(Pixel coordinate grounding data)

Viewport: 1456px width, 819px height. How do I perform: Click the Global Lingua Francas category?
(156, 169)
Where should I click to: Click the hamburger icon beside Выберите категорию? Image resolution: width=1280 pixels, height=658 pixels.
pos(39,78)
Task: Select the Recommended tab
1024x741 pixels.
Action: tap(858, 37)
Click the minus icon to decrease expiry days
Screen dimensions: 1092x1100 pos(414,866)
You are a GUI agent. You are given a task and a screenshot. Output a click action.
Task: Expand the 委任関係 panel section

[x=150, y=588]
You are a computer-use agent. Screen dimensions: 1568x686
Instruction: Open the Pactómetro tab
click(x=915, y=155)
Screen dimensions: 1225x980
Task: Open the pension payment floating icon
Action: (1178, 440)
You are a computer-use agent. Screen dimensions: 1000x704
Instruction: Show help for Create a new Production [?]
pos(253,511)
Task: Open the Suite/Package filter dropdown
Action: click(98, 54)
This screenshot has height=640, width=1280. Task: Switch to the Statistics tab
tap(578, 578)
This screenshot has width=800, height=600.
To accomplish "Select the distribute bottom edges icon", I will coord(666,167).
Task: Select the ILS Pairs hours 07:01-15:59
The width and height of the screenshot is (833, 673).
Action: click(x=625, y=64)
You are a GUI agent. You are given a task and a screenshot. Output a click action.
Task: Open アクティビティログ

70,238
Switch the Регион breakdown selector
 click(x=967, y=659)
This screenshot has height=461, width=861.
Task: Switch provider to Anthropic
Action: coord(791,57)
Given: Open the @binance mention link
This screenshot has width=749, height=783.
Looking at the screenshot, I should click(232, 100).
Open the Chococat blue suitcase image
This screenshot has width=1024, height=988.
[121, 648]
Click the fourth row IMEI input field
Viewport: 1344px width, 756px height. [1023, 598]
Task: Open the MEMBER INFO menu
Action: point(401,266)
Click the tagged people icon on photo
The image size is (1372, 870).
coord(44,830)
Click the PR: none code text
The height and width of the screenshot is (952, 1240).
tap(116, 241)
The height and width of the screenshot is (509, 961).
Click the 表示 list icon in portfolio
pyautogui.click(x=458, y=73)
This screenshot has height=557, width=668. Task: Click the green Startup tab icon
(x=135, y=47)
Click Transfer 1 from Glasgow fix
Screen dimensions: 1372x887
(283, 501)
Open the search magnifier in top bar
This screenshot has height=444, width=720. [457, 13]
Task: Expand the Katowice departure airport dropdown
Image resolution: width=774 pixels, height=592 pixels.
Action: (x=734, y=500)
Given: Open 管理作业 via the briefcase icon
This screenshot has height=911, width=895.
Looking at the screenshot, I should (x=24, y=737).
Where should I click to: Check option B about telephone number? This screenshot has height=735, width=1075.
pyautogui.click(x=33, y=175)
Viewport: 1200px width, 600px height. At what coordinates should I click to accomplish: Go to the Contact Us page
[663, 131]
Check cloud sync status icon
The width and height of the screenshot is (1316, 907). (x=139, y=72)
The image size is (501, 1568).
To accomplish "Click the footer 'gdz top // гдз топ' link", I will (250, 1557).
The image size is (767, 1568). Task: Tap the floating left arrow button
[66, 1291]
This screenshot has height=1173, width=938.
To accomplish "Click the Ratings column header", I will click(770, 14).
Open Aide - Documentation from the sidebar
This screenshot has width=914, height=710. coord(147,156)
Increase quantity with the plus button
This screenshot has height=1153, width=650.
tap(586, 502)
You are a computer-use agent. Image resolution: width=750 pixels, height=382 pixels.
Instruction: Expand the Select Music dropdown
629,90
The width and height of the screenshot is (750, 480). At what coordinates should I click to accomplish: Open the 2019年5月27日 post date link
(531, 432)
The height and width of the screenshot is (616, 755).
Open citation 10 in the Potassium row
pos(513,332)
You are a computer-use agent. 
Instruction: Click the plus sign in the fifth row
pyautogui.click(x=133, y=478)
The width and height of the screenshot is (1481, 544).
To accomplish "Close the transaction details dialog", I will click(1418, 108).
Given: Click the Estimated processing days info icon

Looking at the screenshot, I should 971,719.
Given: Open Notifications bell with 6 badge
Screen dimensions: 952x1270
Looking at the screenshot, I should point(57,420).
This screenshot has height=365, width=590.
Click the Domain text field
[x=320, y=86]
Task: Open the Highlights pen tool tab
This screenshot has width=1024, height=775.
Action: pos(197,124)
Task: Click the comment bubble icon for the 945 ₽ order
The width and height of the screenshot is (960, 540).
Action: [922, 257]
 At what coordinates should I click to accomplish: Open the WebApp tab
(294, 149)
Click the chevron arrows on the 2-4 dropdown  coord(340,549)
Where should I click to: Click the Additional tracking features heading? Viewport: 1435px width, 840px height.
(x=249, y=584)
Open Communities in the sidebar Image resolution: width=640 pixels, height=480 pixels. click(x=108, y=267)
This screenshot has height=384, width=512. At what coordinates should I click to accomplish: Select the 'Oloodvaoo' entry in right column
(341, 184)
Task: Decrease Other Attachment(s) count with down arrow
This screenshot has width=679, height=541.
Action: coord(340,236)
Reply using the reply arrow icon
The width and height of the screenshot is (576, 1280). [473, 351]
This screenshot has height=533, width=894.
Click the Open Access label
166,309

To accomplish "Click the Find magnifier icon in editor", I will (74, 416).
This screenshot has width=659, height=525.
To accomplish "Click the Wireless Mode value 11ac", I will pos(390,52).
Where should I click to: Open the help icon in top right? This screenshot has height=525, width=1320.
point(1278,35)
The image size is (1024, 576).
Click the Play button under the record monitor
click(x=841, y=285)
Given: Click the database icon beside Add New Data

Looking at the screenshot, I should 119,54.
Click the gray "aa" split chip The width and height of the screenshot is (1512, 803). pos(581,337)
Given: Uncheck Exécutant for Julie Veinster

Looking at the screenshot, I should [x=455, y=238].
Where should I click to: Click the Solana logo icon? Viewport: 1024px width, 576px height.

• **What to do**: Using the data above, tally the lines that contain the string "computer" and state only the result.

• **Output**: 4